情報サービス産業に対しては,人月単価ベースのビジネスモデルがいけない,エンジニアを使い捨てている,高い単価でオフショアとどう戦うのか,とかいろいろなことがいわれているし,どっかに活路がないものかなとここ数年いろいろ調べたりもしたのだけれども,最近ふと別に情報サービス産業に明日がなくても構わないじゃないか,と考えるようになった.

 う、痛いところを突かれまくり。

 自分が今まさに「人月単価のビジネスモデル」を数百名規模で実践する仕事をやってるだけに。

 ここでいう情報サービス産業って、どっからどこまで?という漠然とした疑問は感じるものの、それはさておいて、その情報サービス産業っていう概念のなかにきっと含まれているであろう我々の商売が、人月という単位を媒介してしか商取引を語れない状態にあるとしたら、それはやっぱり問題なんだろう。

 これは、つまるところ、顧客と我々の距離感、立ち位置の問題なんだろうか。

 我々は、あくまで顧客のビジネスプロジェクトにおける一要素でしかなかったシステム開発というものを、独立した仕事・プロジェクトにしてブラックボックス化することによって、そこから利益を搾り取っている。

 そして顧客自身も「コンピュータは訳の分からない難しいもの」として思考停止状態になり、本来は顧客自身が考えるべき領域までまとめて、あるいは酷いときには、ビジネス目的すら満足に考えきらずに、目的そのものをシステム化にすり替え、我々に丸投げしてきた。

 こういったことが、少なくとも数年前までは、幅を利かせてきた(少なくとも自分の周りでは)。

 しかし多くの人が気づいているように、インターネット、オープンソース、Web、SaaSといった一連の潮流が、我々に「丸投げ」しなくても顧客自身がITを活用していける状況を創り上げた。

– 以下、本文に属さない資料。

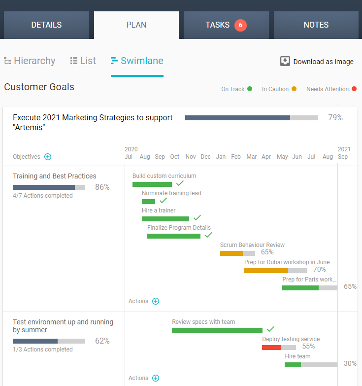Switch to the Tasks tab
This screenshot has width=362, height=386.
click(x=218, y=25)
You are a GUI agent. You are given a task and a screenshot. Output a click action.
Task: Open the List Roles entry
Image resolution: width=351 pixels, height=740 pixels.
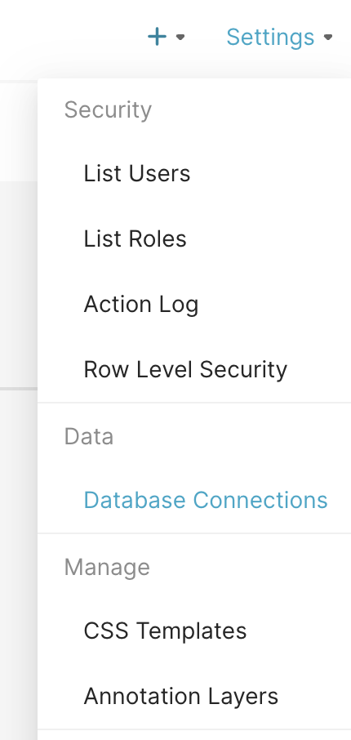194,238
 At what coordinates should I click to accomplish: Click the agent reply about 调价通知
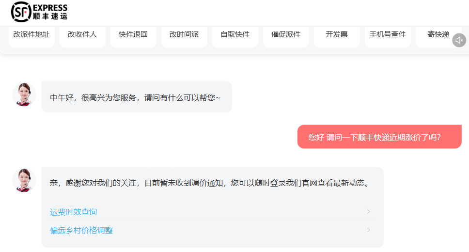pos(210,183)
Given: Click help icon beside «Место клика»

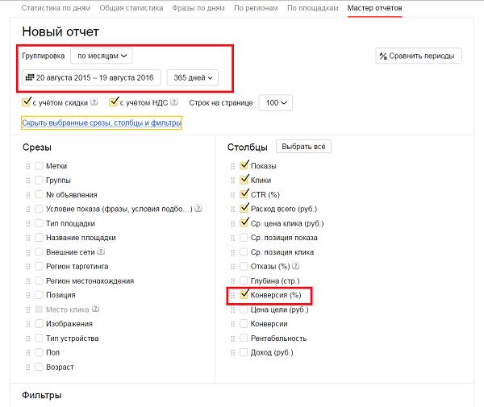Looking at the screenshot, I should (x=96, y=309).
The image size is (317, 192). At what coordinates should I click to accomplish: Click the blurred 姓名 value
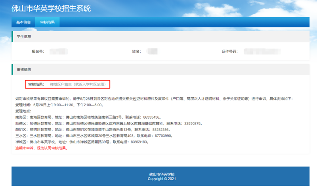coord(152,52)
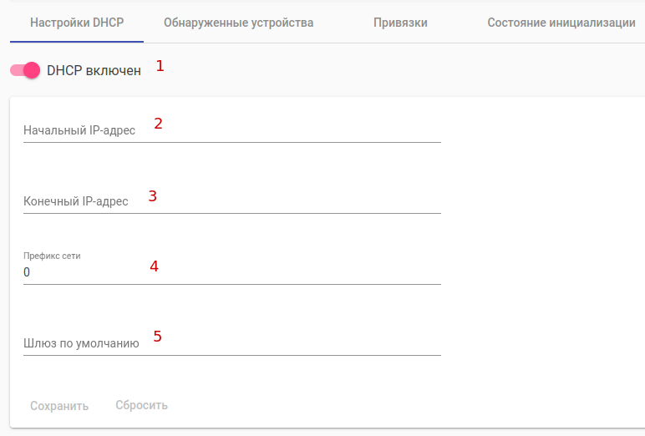Click the value 0 in network prefix field
Viewport: 645px width, 436px height.
tap(27, 272)
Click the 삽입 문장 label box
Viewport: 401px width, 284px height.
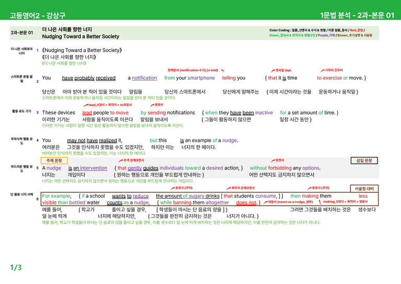tap(364, 161)
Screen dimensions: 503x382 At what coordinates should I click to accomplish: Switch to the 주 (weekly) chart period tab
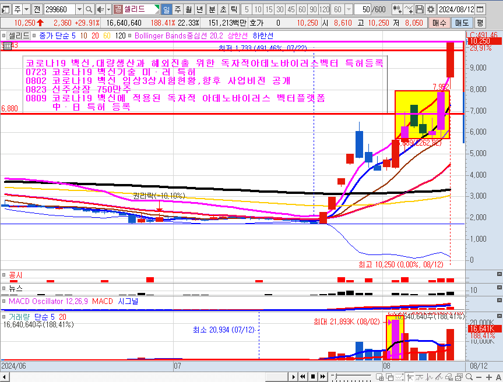coord(178,9)
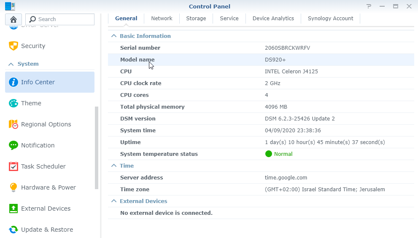Image resolution: width=418 pixels, height=238 pixels.
Task: Collapse the System category in sidebar
Action: [11, 64]
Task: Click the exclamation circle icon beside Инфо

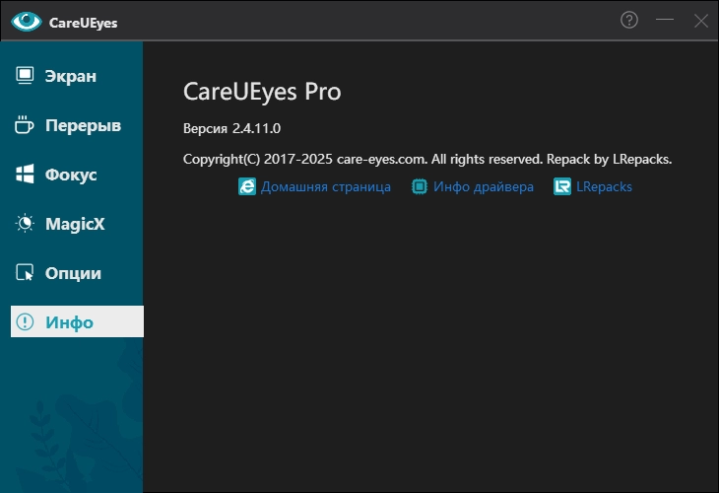Action: click(x=26, y=322)
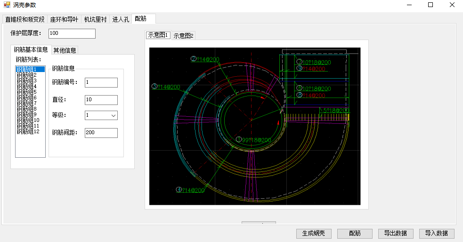Open the 直锥段和渐变段 tab

click(x=25, y=19)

 ビジネスという「目的」と、システム開発という「手段」の隙間は、昔と違って、もう殆ど塞がっているのに、それに気づいていない(ふりをしている)顧客と我々。そして、強引に隙間を作っていくための道具として人月ビジネスというものが使われているのではあるまいか?

 単純に、人月を増やす方向にシステム屋のインセンティブが働くことも問題だ。無駄な機能を増やすことに(お金さえ確保できれば)あまり罪悪を感じない。そして、人月の差額で儲けるために、人材コストを削る。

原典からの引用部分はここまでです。